Perhaps one of you knows that you have not yet cut the apron strings… not released the child. They may be married, perhaps moved away… but you are still trying to parent them.

Let me offer you these promises…

1. God loves you eternally and completely.

2. God wants your life to be fulfilled and joyous.

3. You may have blown the release. Perhaps you have not flown straight or have missed the mark. But your Father has not changed. His love for you has not changed. You can come home to Him today and He will receive you with open arms and a clean robe… a new start.

Old things will be passed away, forgiven, no more. He will receive you in love.

4. Perhaps you have blown the release of your own children. Perhaps you feel the weight of guilt this morning. GOD UNDERSTANDS.
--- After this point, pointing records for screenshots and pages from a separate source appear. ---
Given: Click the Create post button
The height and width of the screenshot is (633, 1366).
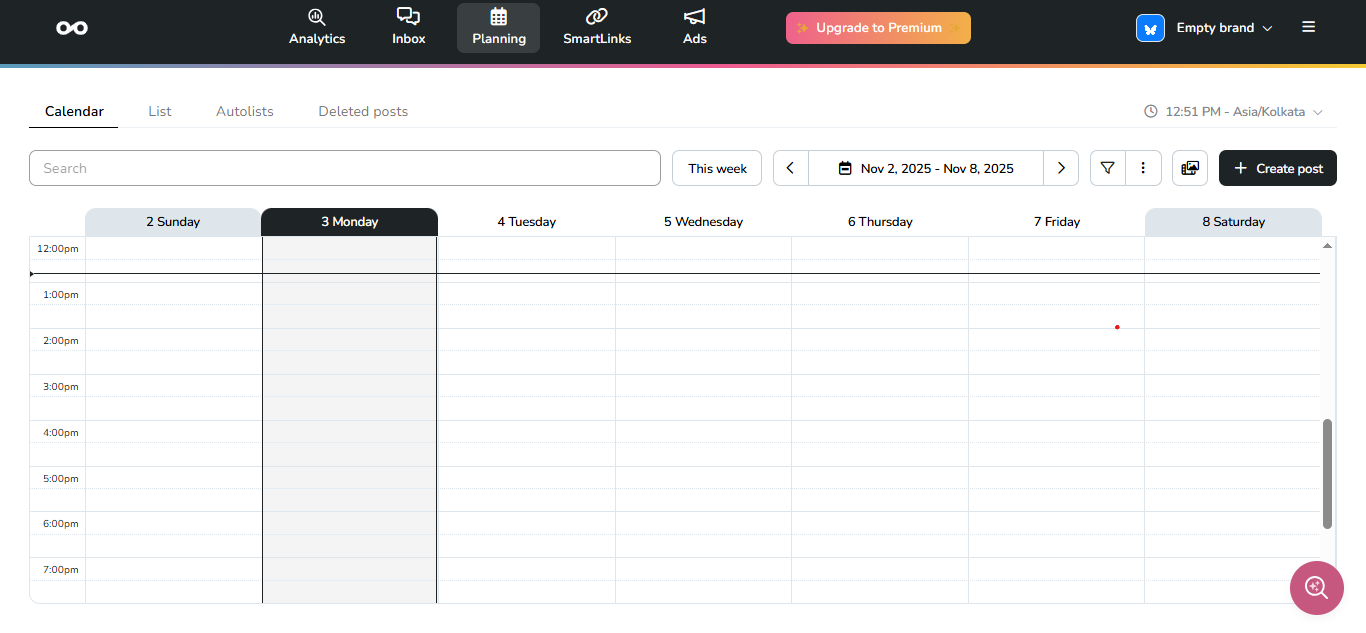Looking at the screenshot, I should (x=1277, y=168).

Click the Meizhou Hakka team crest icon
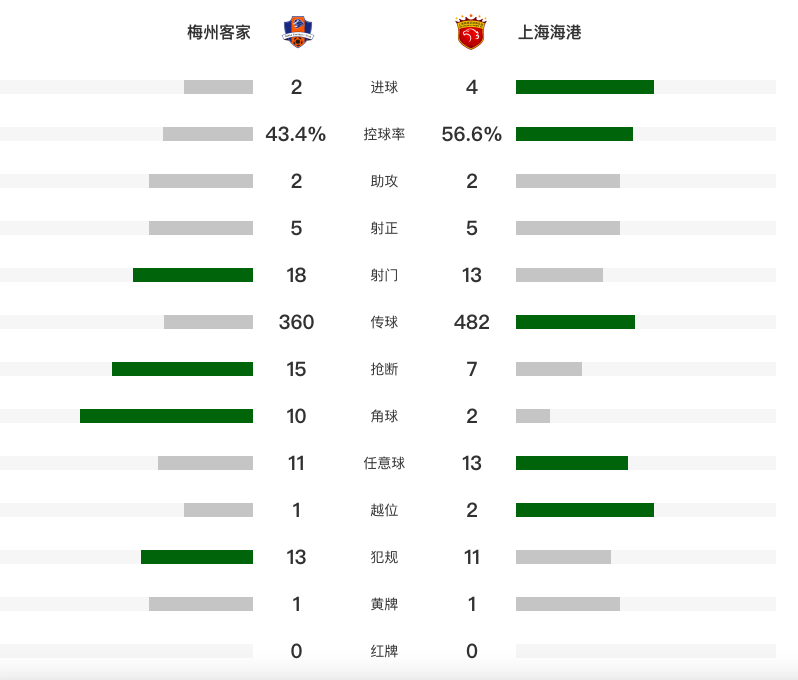point(298,32)
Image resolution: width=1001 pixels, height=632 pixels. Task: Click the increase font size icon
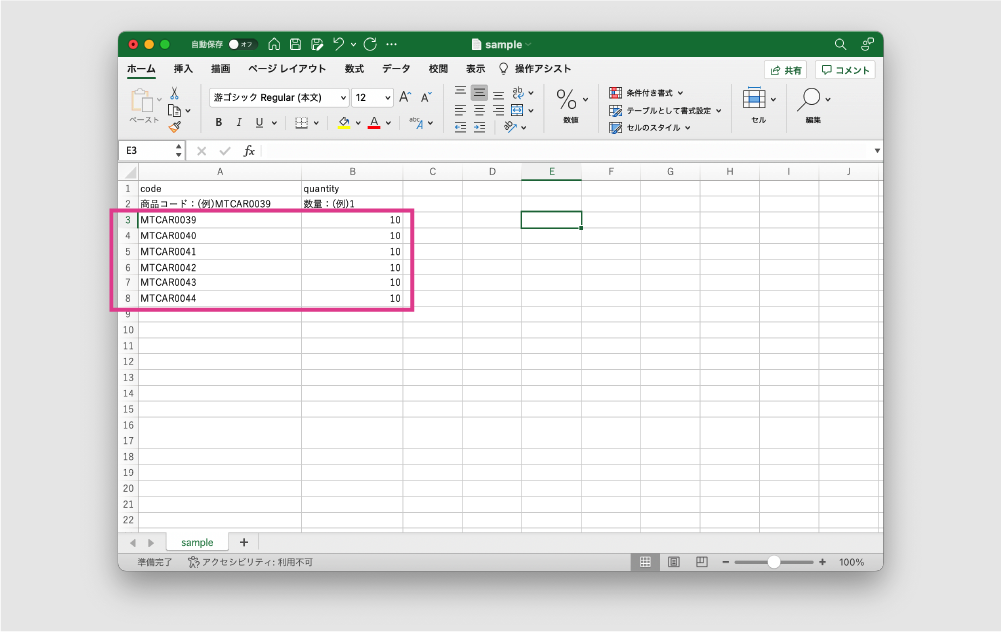pyautogui.click(x=405, y=97)
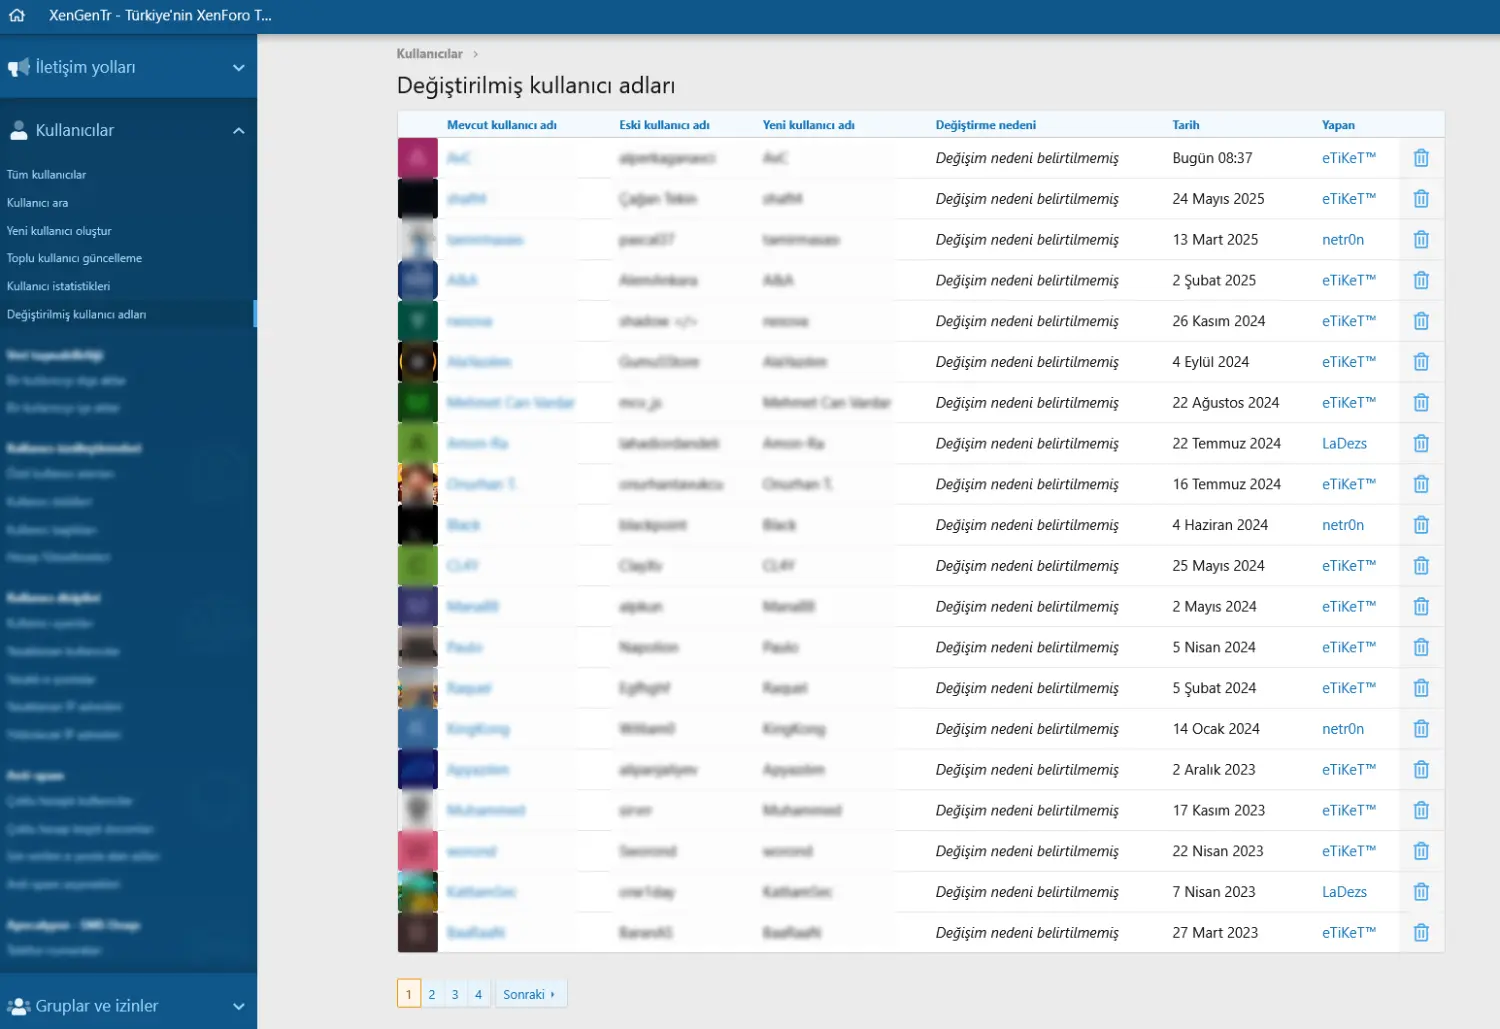This screenshot has width=1500, height=1029.
Task: Open LaDezs profile on 22 Temmuz 2024 row
Action: coord(1344,444)
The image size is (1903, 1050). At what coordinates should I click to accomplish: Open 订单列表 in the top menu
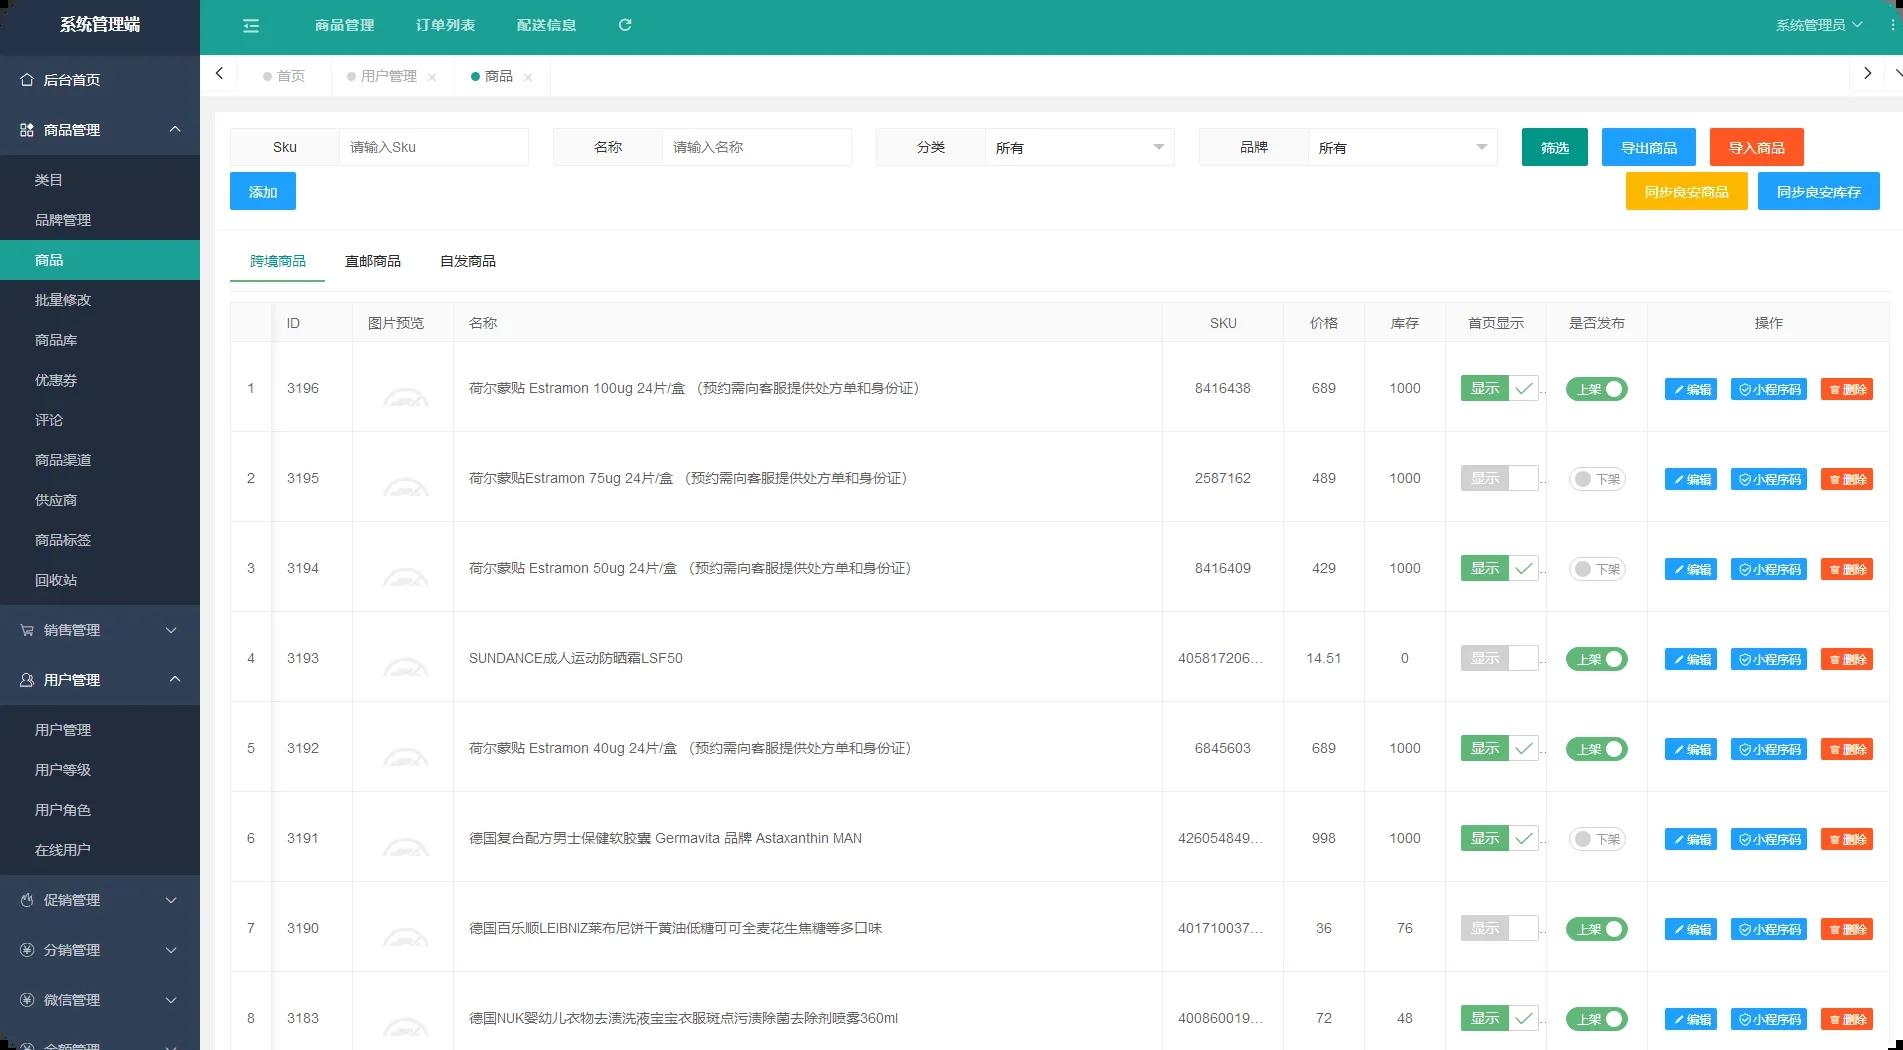click(x=445, y=25)
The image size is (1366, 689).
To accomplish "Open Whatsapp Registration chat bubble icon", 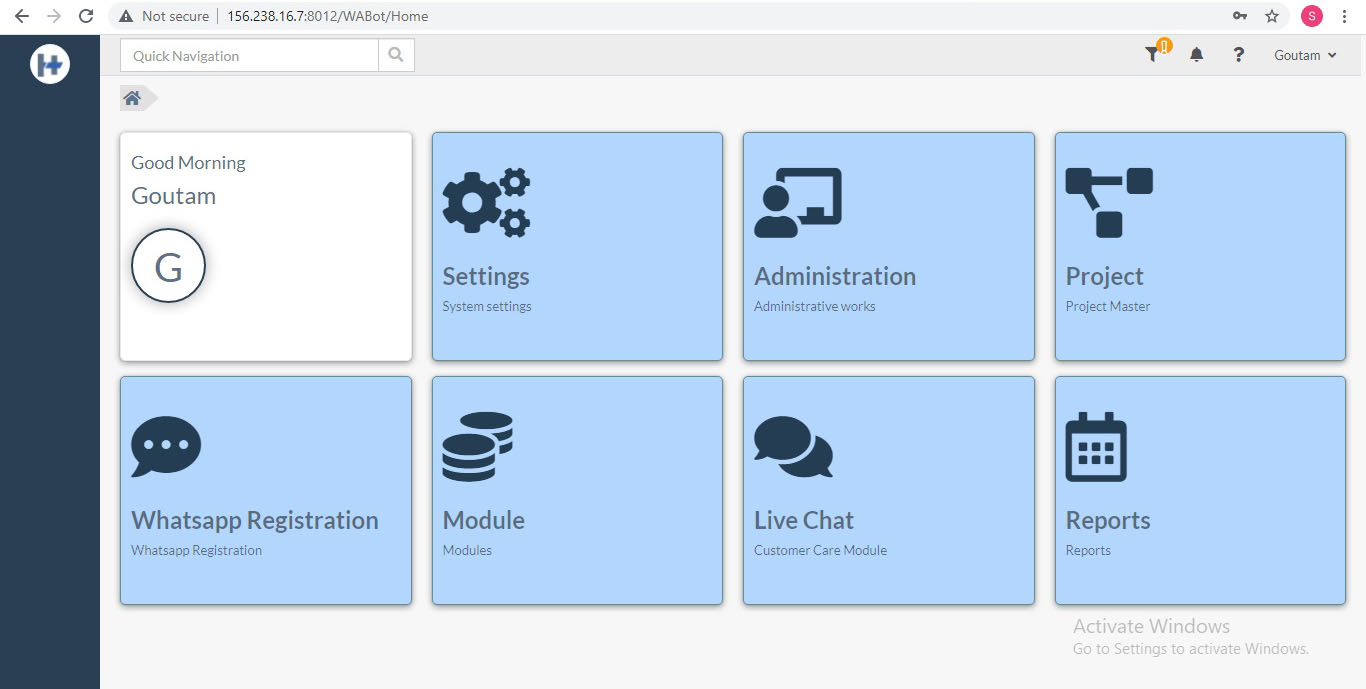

And though you may have failed, GOD WILL NOT. He will receive you and forgive you and take away the weight of guilt.

5. Perhaps you have a child who has blown the release. You did your best to grasp the responsibility of being a parent, did a good job of aiming those arrows at the target of Godliness, and did a good job of releasing them… but somehow… they did not fly straight. They did not hit the target. Perhaps they have gone astray.

The same Heavenly Father who will receive and forgive us… will do the same for your child. He knows where they are today. He knows the shackles of sin on their lives. AND HE STILL LOVES THEM. He will not cease to knock on their hearts door and call them back to the straight and narrow path. You can come today and join Him in the search, you can come today and lets lift that child up to God.

Whatever your need, Your heavenly Father is just like the prodigal son’s father… waiting patiently and watchfully on that front porch, never giving up, ready to bestow great riches and blessings on the son who will come home.